Work item
Output each entry in full so that the result matches the data exactly.

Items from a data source
+ + + + +
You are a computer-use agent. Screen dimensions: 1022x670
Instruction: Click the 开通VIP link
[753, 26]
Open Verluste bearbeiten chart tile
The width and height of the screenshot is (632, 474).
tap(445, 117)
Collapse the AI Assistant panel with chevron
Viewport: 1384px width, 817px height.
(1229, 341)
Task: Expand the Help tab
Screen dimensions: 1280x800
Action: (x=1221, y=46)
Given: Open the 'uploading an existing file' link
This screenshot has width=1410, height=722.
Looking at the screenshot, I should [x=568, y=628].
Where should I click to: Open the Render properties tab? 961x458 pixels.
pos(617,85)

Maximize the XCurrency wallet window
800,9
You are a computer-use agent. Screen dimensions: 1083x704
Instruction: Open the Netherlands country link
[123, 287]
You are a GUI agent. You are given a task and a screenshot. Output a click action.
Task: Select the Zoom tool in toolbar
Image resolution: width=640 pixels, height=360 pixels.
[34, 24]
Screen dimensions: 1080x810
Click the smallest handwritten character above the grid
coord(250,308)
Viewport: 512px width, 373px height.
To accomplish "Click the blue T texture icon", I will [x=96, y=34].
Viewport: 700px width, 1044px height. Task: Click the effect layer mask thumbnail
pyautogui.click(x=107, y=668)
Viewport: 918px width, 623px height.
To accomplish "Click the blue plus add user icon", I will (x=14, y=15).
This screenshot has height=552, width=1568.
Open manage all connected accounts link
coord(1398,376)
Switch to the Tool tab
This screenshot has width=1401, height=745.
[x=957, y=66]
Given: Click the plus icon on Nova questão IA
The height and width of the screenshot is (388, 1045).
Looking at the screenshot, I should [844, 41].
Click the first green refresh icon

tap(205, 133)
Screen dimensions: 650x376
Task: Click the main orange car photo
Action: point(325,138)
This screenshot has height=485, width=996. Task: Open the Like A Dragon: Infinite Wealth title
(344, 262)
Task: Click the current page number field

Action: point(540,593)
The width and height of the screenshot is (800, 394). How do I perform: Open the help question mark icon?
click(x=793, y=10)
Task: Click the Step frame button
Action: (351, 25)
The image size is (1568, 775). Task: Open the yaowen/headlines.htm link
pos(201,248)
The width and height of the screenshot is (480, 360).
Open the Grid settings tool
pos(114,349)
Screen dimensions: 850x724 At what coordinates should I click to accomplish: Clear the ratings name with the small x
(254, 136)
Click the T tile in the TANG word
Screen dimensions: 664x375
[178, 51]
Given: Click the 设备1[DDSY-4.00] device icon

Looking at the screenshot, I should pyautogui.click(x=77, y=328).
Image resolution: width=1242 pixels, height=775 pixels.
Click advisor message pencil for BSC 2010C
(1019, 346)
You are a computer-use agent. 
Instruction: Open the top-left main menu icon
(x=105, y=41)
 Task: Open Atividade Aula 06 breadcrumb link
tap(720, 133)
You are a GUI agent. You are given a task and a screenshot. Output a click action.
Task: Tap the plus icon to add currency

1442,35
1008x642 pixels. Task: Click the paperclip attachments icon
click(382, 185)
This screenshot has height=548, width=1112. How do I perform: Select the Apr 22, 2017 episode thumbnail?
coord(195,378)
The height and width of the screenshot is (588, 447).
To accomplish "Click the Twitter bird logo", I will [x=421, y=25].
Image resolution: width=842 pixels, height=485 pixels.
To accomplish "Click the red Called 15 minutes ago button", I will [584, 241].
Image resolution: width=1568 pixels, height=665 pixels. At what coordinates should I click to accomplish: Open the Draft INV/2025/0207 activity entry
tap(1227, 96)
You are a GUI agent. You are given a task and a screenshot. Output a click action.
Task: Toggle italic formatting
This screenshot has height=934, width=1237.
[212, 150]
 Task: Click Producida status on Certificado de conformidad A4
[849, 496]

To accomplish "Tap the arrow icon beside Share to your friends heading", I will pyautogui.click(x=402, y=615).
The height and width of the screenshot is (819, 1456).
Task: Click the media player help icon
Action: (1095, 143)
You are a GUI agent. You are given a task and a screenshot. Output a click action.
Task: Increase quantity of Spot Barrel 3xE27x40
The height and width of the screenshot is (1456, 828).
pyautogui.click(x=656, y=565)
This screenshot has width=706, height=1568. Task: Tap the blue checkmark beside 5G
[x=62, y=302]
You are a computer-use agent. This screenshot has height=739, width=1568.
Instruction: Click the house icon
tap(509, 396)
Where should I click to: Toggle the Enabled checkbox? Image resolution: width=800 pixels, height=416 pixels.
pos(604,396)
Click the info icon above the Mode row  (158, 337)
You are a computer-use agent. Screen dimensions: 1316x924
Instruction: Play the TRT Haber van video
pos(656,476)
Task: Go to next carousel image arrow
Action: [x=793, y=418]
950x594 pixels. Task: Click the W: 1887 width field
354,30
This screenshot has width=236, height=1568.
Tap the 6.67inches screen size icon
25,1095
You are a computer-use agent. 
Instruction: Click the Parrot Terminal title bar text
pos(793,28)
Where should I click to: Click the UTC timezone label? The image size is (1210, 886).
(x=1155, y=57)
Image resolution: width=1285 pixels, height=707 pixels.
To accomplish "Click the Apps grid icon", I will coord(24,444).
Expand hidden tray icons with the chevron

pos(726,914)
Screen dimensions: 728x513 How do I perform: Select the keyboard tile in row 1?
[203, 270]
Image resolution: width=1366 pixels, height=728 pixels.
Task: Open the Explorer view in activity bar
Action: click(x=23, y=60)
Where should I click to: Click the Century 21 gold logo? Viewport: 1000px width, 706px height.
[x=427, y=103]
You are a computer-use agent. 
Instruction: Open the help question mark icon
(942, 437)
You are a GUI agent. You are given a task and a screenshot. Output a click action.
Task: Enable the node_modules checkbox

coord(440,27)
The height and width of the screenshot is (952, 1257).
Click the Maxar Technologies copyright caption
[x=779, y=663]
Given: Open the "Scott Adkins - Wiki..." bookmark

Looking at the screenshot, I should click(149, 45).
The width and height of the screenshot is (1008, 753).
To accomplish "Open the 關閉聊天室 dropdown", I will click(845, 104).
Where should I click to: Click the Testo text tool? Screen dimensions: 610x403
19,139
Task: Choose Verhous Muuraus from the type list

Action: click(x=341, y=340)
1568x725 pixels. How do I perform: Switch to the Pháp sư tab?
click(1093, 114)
+ + + + +
Your solution
You are a computer-use agent. Screen dimensions: 1022x670
Instruction: Click the 开通VIP link
[753, 26]
Open Verluste bearbeiten chart tile
The width and height of the screenshot is (632, 474).
tap(445, 117)
Collapse the AI Assistant panel with chevron
Viewport: 1384px width, 817px height.
(1229, 341)
Task: Expand the Help tab
Screen dimensions: 1280x800
Action: (x=1221, y=46)
Given: Open the 'uploading an existing file' link
This screenshot has width=1410, height=722.
Looking at the screenshot, I should [x=568, y=628].
Where should I click to: Open the Render properties tab? 961x458 pixels.
pos(617,85)

Maximize the XCurrency wallet window
800,9
You are a computer-use agent. Screen dimensions: 1083x704
Instruction: Open the Netherlands country link
[123, 287]
You are a GUI agent. You are given a task and a screenshot. Output a click action.
Task: Select the Zoom tool in toolbar
Image resolution: width=640 pixels, height=360 pixels.
[34, 24]
Screen dimensions: 1080x810
Click the smallest handwritten character above the grid
coord(250,308)
Viewport: 512px width, 373px height.
To accomplish "Click the blue T texture icon", I will [x=96, y=34].
Viewport: 700px width, 1044px height. Task: Click the effect layer mask thumbnail
pyautogui.click(x=107, y=668)
Viewport: 918px width, 623px height.
To accomplish "Click the blue plus add user icon", I will (x=14, y=15).
This screenshot has height=552, width=1568.
Open manage all connected accounts link
coord(1398,376)
Switch to the Tool tab
This screenshot has width=1401, height=745.
[x=957, y=66]
Given: Click the plus icon on Nova questão IA
The height and width of the screenshot is (388, 1045).
Looking at the screenshot, I should [844, 41].
Click the first green refresh icon

tap(205, 133)
Screen dimensions: 650x376
Task: Click the main orange car photo
Action: point(325,138)
This screenshot has height=485, width=996. Task: Open the Like A Dragon: Infinite Wealth title
(344, 262)
Task: Click the current page number field

Action: point(540,593)
The width and height of the screenshot is (800, 394). How do I perform: Open the help question mark icon?
click(x=793, y=10)
Task: Click the Step frame button
Action: (351, 25)
The image size is (1568, 775). Task: Open the yaowen/headlines.htm link
pos(201,248)
The width and height of the screenshot is (480, 360).
Open the Grid settings tool
pos(114,349)
Screen dimensions: 850x724 At what coordinates should I click to accomplish: Clear the ratings name with the small x
(254, 136)
Click the T tile in the TANG word
Screen dimensions: 664x375
[178, 51]
Given: Click the 设备1[DDSY-4.00] device icon

Looking at the screenshot, I should pyautogui.click(x=77, y=328).
Image resolution: width=1242 pixels, height=775 pixels.
Click advisor message pencil for BSC 2010C
(1019, 346)
You are a computer-use agent. 
Instruction: Open the top-left main menu icon
(x=105, y=41)
 Task: Open Atividade Aula 06 breadcrumb link
tap(720, 133)
You are a GUI agent. You are given a task and a screenshot. Output a click action.
Task: Tap the plus icon to add currency

1442,35
1008x642 pixels. Task: Click the paperclip attachments icon
click(382, 185)
This screenshot has height=548, width=1112. How do I perform: Select the Apr 22, 2017 episode thumbnail?
coord(195,378)
The height and width of the screenshot is (588, 447).
To accomplish "Click the Twitter bird logo", I will [x=421, y=25].
Image resolution: width=842 pixels, height=485 pixels.
To accomplish "Click the red Called 15 minutes ago button", I will [584, 241].
Image resolution: width=1568 pixels, height=665 pixels. At what coordinates should I click to accomplish: Open the Draft INV/2025/0207 activity entry
tap(1227, 96)
You are a GUI agent. You are given a task and a screenshot. Output a click action.
Task: Toggle italic formatting
This screenshot has height=934, width=1237.
[212, 150]
 Task: Click Producida status on Certificado de conformidad A4
[849, 496]

To accomplish "Tap the arrow icon beside Share to your friends heading", I will pyautogui.click(x=402, y=615).
The height and width of the screenshot is (819, 1456).
Task: Click the media player help icon
Action: (1095, 143)
You are a GUI agent. You are given a task and a screenshot. Output a click action.
Task: Increase quantity of Spot Barrel 3xE27x40
The height and width of the screenshot is (1456, 828).
pyautogui.click(x=656, y=565)
This screenshot has width=706, height=1568. Task: Tap the blue checkmark beside 5G
[x=62, y=302]
You are a computer-use agent. This screenshot has height=739, width=1568.
Instruction: Click the house icon
tap(509, 396)
Where should I click to: Toggle the Enabled checkbox? Image resolution: width=800 pixels, height=416 pixels.
pos(604,396)
Click the info icon above the Mode row  (158, 337)
You are a computer-use agent. Screen dimensions: 1316x924
Instruction: Play the TRT Haber van video
pos(656,476)
Task: Go to next carousel image arrow
Action: [x=793, y=418]
950x594 pixels. Task: Click the W: 1887 width field
354,30
This screenshot has width=236, height=1568.
Tap the 6.67inches screen size icon
25,1095
You are a computer-use agent. 
Instruction: Click the Parrot Terminal title bar text
pos(793,28)
Where should I click to: Click the UTC timezone label? The image size is (1210, 886).
(x=1155, y=57)
Image resolution: width=1285 pixels, height=707 pixels.
To accomplish "Click the Apps grid icon", I will coord(24,444).
Expand hidden tray icons with the chevron

pos(726,914)
Screen dimensions: 728x513 How do I perform: Select the keyboard tile in row 1?
[203, 270]
Image resolution: width=1366 pixels, height=728 pixels.
Task: Open the Explorer view in activity bar
Action: click(x=23, y=60)
Where should I click to: Click the Century 21 gold logo? Viewport: 1000px width, 706px height.
[x=427, y=103]
You are a computer-use agent. 
Instruction: Open the help question mark icon
(942, 437)
You are a GUI agent. You are given a task and a screenshot. Output a click action.
Task: Enable the node_modules checkbox

coord(440,27)
The height and width of the screenshot is (952, 1257).
Click the Maxar Technologies copyright caption
[x=779, y=663]
Given: Open the "Scott Adkins - Wiki..." bookmark

Looking at the screenshot, I should click(149, 45).
The width and height of the screenshot is (1008, 753).
To accomplish "Open the 關閉聊天室 dropdown", I will click(845, 104).
Where should I click to: Click the Testo text tool? Screen dimensions: 610x403
19,139
Task: Choose Verhous Muuraus from the type list

Action: click(x=341, y=340)
1568x725 pixels. How do I perform: Switch to the Pháp sư tab?
click(1093, 114)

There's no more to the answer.